▶ AIM OF THE TASK
Every record, from first to last, should be retyped word for word.
..........
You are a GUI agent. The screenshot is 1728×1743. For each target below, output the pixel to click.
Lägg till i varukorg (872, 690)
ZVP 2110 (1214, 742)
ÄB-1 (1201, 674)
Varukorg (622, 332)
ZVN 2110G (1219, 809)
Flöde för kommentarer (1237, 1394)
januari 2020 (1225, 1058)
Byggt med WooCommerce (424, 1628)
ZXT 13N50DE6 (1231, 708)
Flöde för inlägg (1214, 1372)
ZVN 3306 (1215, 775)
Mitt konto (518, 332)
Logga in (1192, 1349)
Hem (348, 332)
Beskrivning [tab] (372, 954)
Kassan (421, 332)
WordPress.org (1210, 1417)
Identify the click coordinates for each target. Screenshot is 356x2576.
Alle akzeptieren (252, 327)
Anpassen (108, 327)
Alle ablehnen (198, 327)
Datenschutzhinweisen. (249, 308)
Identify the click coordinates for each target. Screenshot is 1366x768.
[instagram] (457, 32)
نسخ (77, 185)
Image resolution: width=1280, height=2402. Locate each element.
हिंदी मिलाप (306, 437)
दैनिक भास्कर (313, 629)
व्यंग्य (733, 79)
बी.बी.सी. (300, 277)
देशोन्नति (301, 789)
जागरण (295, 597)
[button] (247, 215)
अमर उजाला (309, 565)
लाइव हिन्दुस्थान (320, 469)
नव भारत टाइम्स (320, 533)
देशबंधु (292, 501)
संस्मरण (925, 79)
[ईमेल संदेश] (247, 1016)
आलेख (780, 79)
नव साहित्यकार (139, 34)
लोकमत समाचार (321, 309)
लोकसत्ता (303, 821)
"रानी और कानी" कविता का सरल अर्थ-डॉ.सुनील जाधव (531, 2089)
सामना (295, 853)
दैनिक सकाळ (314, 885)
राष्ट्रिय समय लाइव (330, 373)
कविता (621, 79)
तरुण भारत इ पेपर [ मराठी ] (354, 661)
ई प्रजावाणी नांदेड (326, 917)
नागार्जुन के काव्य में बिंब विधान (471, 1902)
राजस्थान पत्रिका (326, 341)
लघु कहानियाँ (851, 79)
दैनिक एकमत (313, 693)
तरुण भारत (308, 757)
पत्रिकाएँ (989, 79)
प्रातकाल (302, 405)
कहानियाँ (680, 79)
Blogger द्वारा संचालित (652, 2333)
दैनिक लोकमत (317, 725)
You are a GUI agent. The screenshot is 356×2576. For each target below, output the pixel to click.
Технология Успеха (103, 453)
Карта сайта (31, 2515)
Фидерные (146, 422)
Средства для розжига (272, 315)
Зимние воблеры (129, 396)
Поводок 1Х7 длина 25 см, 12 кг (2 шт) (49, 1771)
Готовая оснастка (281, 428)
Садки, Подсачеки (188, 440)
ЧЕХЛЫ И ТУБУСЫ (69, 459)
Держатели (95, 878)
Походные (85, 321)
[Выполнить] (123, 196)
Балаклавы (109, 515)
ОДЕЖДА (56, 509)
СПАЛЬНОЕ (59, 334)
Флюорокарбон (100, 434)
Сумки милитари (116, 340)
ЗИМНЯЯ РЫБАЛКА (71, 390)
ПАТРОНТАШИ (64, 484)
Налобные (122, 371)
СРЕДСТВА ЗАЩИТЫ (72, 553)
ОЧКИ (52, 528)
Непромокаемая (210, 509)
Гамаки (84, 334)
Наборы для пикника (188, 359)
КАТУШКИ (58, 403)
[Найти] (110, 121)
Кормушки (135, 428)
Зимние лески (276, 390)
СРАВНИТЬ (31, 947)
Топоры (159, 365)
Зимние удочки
..........
▶ COMPLETED EXERCISE
You are a GUI agent. The screenshot is 1728×1743. For each target below, output the pixel to click.
Lägg till i varukorg (872, 690)
ZVP 2110 (1214, 742)
ÄB-1 (1201, 674)
Varukorg (622, 332)
ZVN 2110G (1219, 809)
Flöde för kommentarer (1237, 1394)
januari 2020 (1225, 1058)
Byggt med WooCommerce (424, 1628)
ZXT 13N50DE6 (1231, 708)
Flöde för inlägg (1214, 1372)
ZVN 3306 (1215, 775)
Mitt konto (518, 332)
Logga in (1192, 1349)
Hem (348, 332)
Beskrivning [tab] (372, 954)
Kassan (421, 332)
WordPress.org (1210, 1417)
Identify the click coordinates for each target. Screenshot is 356x2576.
Alle akzeptieren (252, 327)
Anpassen (108, 327)
Alle ablehnen (198, 327)
Datenschutzhinweisen. (249, 308)
Identify the click coordinates for each target. Screenshot is 1366x768.
[instagram] (457, 32)
نسخ (77, 185)
Image resolution: width=1280, height=2402. Locate each element.
हिंदी मिलाप (306, 437)
दैनिक भास्कर (313, 629)
व्यंग्य (733, 79)
बी.बी.सी. (300, 277)
देशोन्नति (301, 789)
जागरण (295, 597)
[button] (247, 215)
अमर उजाला (309, 565)
लाइव हिन्दुस्थान (320, 469)
नव भारत टाइम्स (320, 533)
देशबंधु (292, 501)
संस्मरण (925, 79)
[ईमेल संदेश] (247, 1016)
आलेख (780, 79)
नव साहित्यकार (139, 34)
लोकमत समाचार (321, 309)
लोकसत्ता (303, 821)
"रानी और कानी" कविता का सरल अर्थ-डॉ.सुनील जाधव (531, 2089)
सामना (295, 853)
दैनिक सकाळ (314, 885)
राष्ट्रिय समय लाइव (330, 373)
कविता (621, 79)
तरुण भारत इ पेपर [ मराठी ] (354, 661)
ई प्रजावाणी नांदेड (326, 917)
नागार्जुन के काव्य में बिंब विधान (471, 1902)
राजस्थान पत्रिका (326, 341)
लघु कहानियाँ (851, 79)
दैनिक एकमत (313, 693)
तरुण भारत (308, 757)
पत्रिकाएँ (989, 79)
प्रातकाल (302, 405)
कहानियाँ (680, 79)
Blogger द्वारा संचालित (652, 2333)
दैनिक लोकमत (317, 725)
You are a GUI agent. The screenshot is 356×2576. For each target below, output the pixel to click.
Технология Успеха (103, 453)
Карта сайта (31, 2515)
Фидерные (146, 422)
Средства для розжига (272, 315)
Зимние воблеры (129, 396)
Поводок 1Х7 длина 25 см, 12 кг (2 шт) (49, 1771)
Готовая оснастка (281, 428)
Садки, Подсачеки (188, 440)
ЧЕХЛЫ И ТУБУСЫ (69, 459)
Держатели (95, 878)
Походные (85, 321)
[Выполнить] (123, 196)
Балаклавы (109, 515)
ОДЕЖДА (56, 509)
СПАЛЬНОЕ (59, 334)
Флюорокарбон (100, 434)
Сумки милитари (116, 340)
ЗИМНЯЯ РЫБАЛКА (71, 390)
ПАТРОНТАШИ (64, 484)
Налобные (122, 371)
СРЕДСТВА ЗАЩИТЫ (72, 553)
ОЧКИ (52, 528)
Непромокаемая (210, 509)
Гамаки (84, 334)
Наборы для пикника (188, 359)
КАТУШКИ (58, 403)
[Найти] (110, 121)
Кормушки (135, 428)
Зимние лески (276, 390)
СРАВНИТЬ (31, 947)
Топоры (159, 365)
Зимние удочки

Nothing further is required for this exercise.